** DATA TO PROCESS **
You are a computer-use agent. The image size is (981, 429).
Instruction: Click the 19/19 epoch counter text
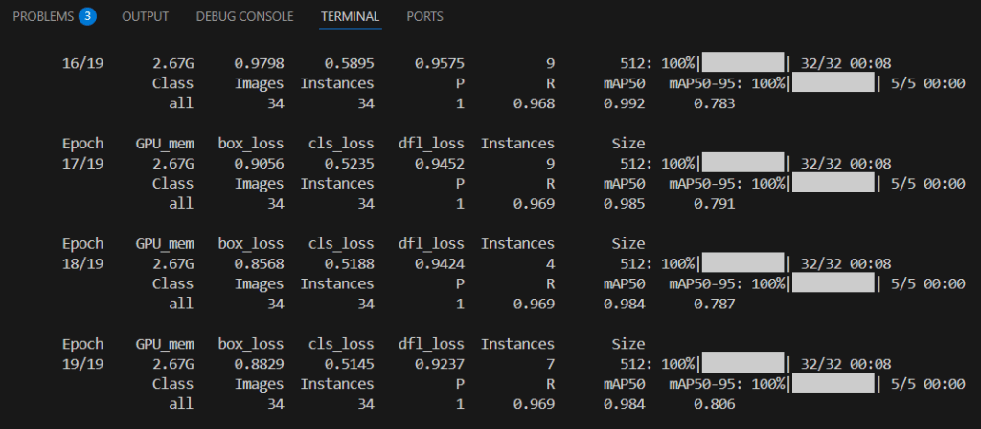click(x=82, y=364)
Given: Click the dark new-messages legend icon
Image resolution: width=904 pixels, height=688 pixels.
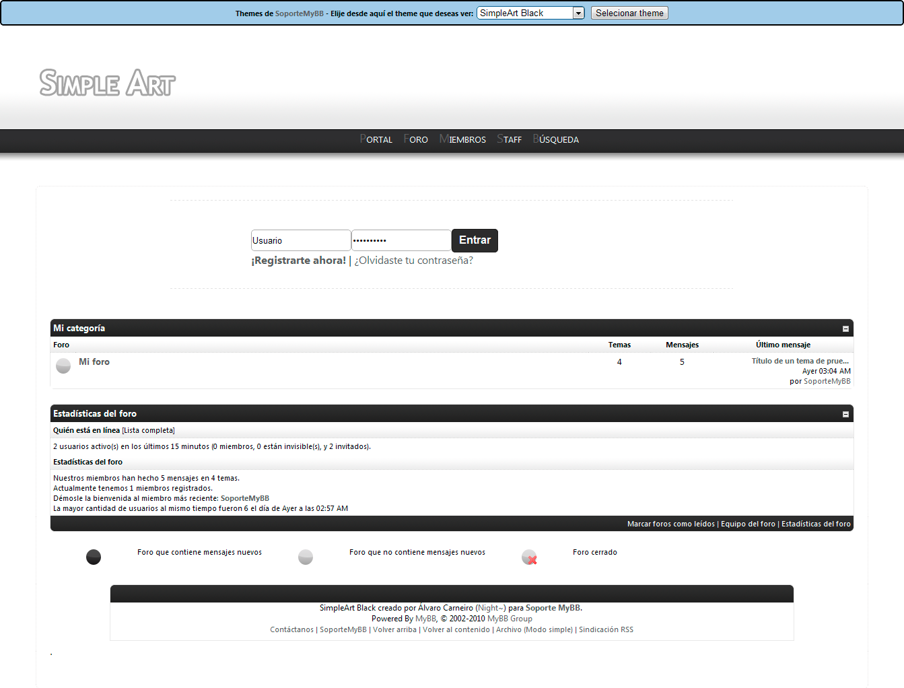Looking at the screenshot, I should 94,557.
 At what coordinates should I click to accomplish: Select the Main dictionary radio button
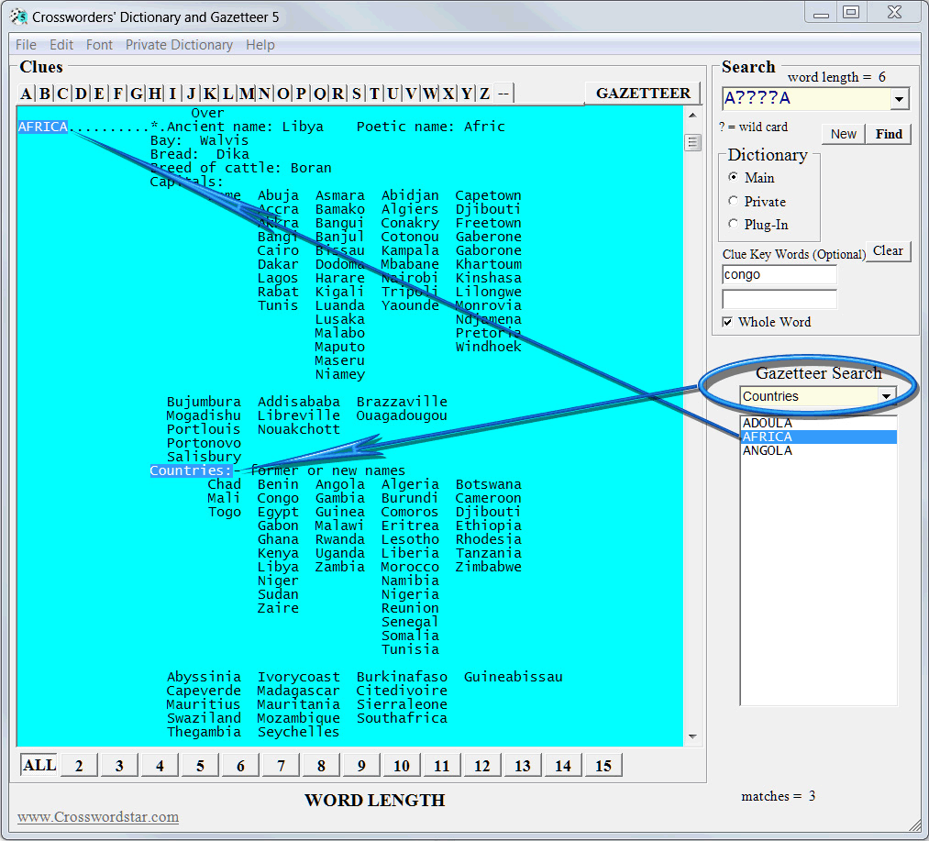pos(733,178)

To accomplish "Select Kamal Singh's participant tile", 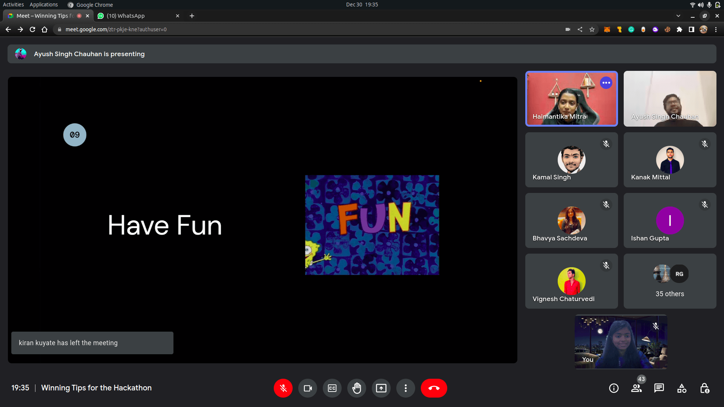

==

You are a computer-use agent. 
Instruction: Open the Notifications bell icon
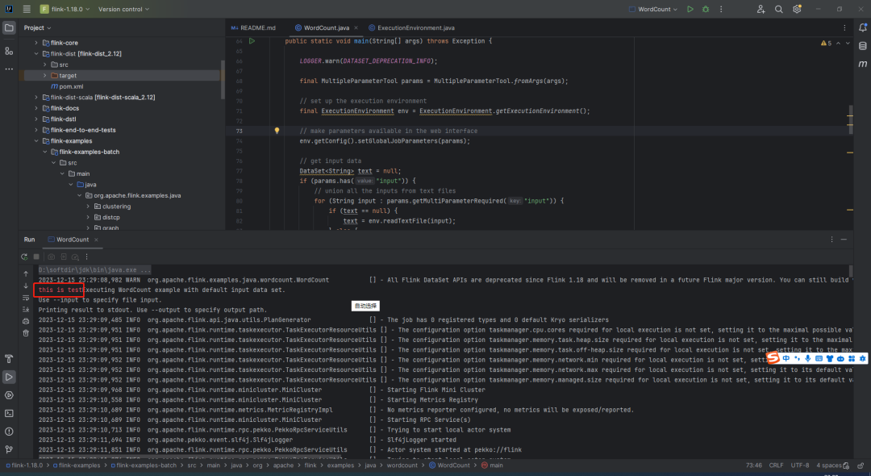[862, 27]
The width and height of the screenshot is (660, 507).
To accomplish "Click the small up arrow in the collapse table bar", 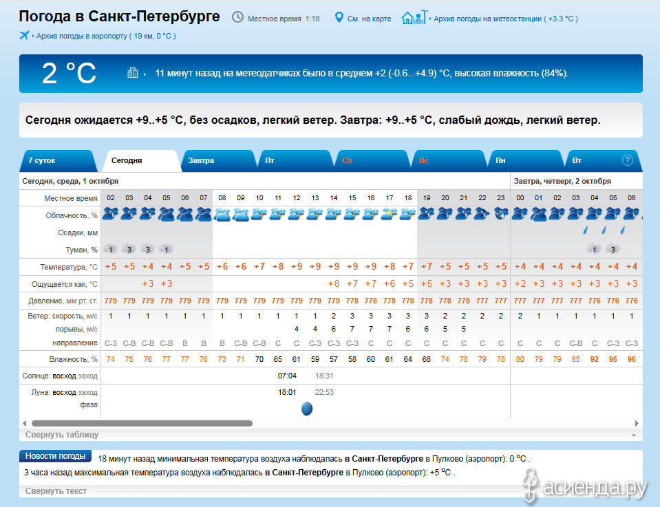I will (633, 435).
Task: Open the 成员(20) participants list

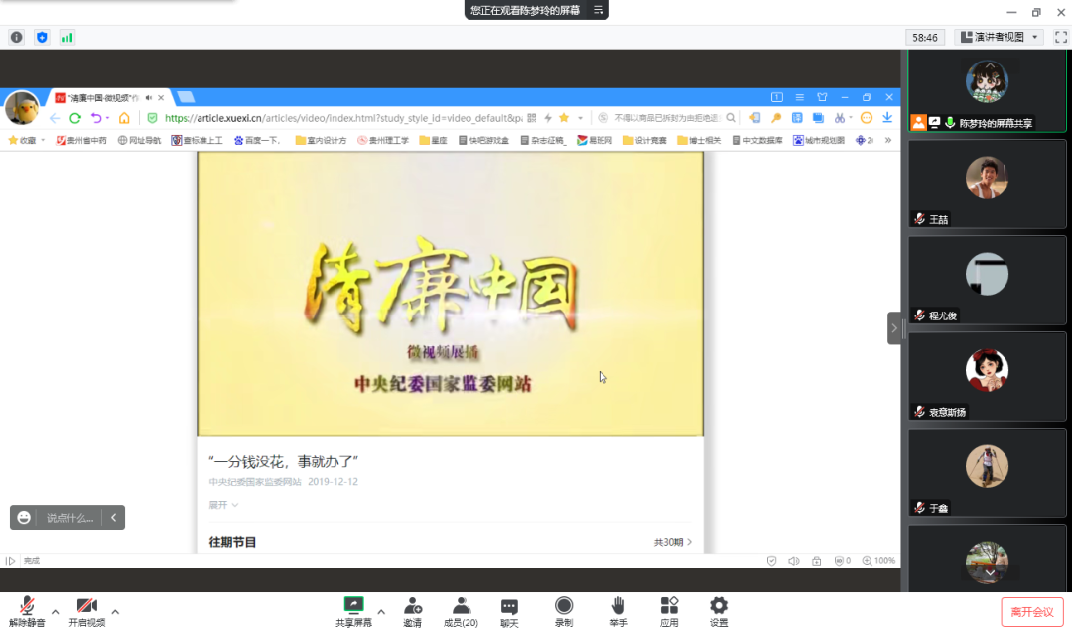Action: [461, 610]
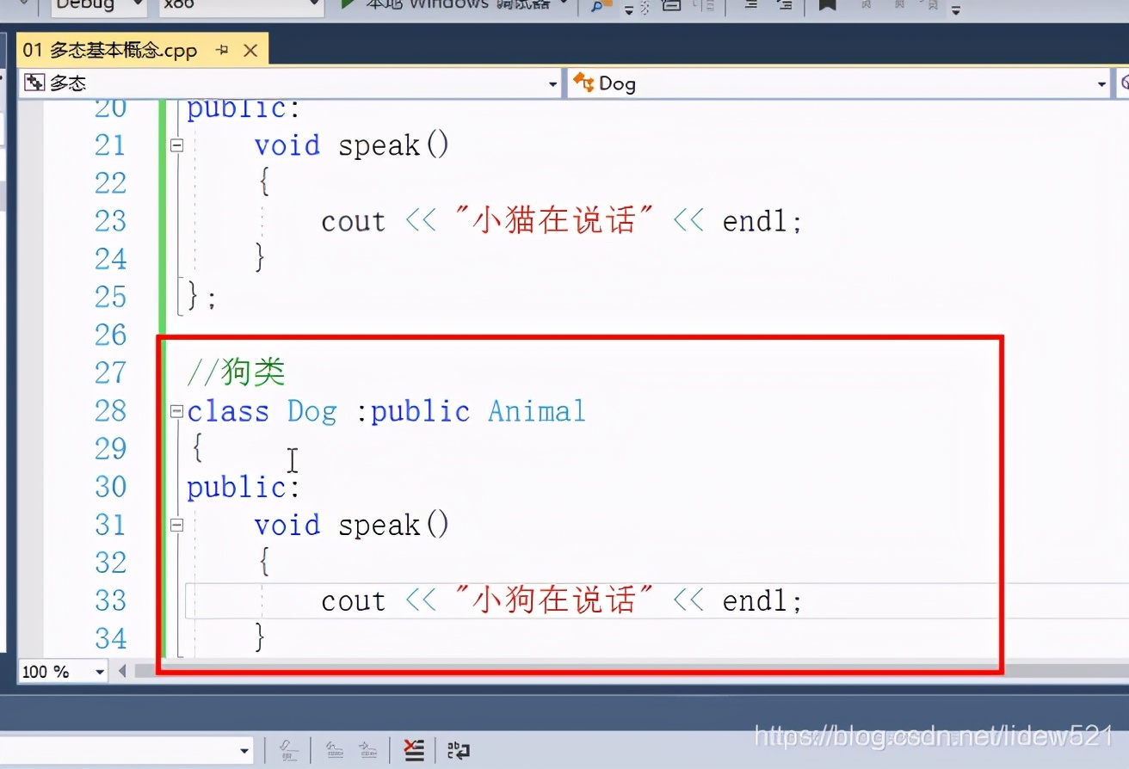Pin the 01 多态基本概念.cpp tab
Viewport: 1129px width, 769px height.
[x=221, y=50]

** TASK STATEMENT **
Whatever pictures the records hold, omit them; give again exactly the lines from the one containing "You are a computer-use agent. The" through the one containing "Kamal Singh's participant".

** WRITTEN ANSWER **
You are a computer-use agent. The image size is (981, 429).
Instruction: Click the 19/19 epoch counter text
click(x=82, y=364)
Given: Click the dark new-messages legend icon
Image resolution: width=904 pixels, height=688 pixels.
Looking at the screenshot, I should 94,557.
 At what coordinates should I click to accomplish: Select the Main dictionary radio button
pos(733,178)

To accomplish "Select Kamal Singh's participant tile", 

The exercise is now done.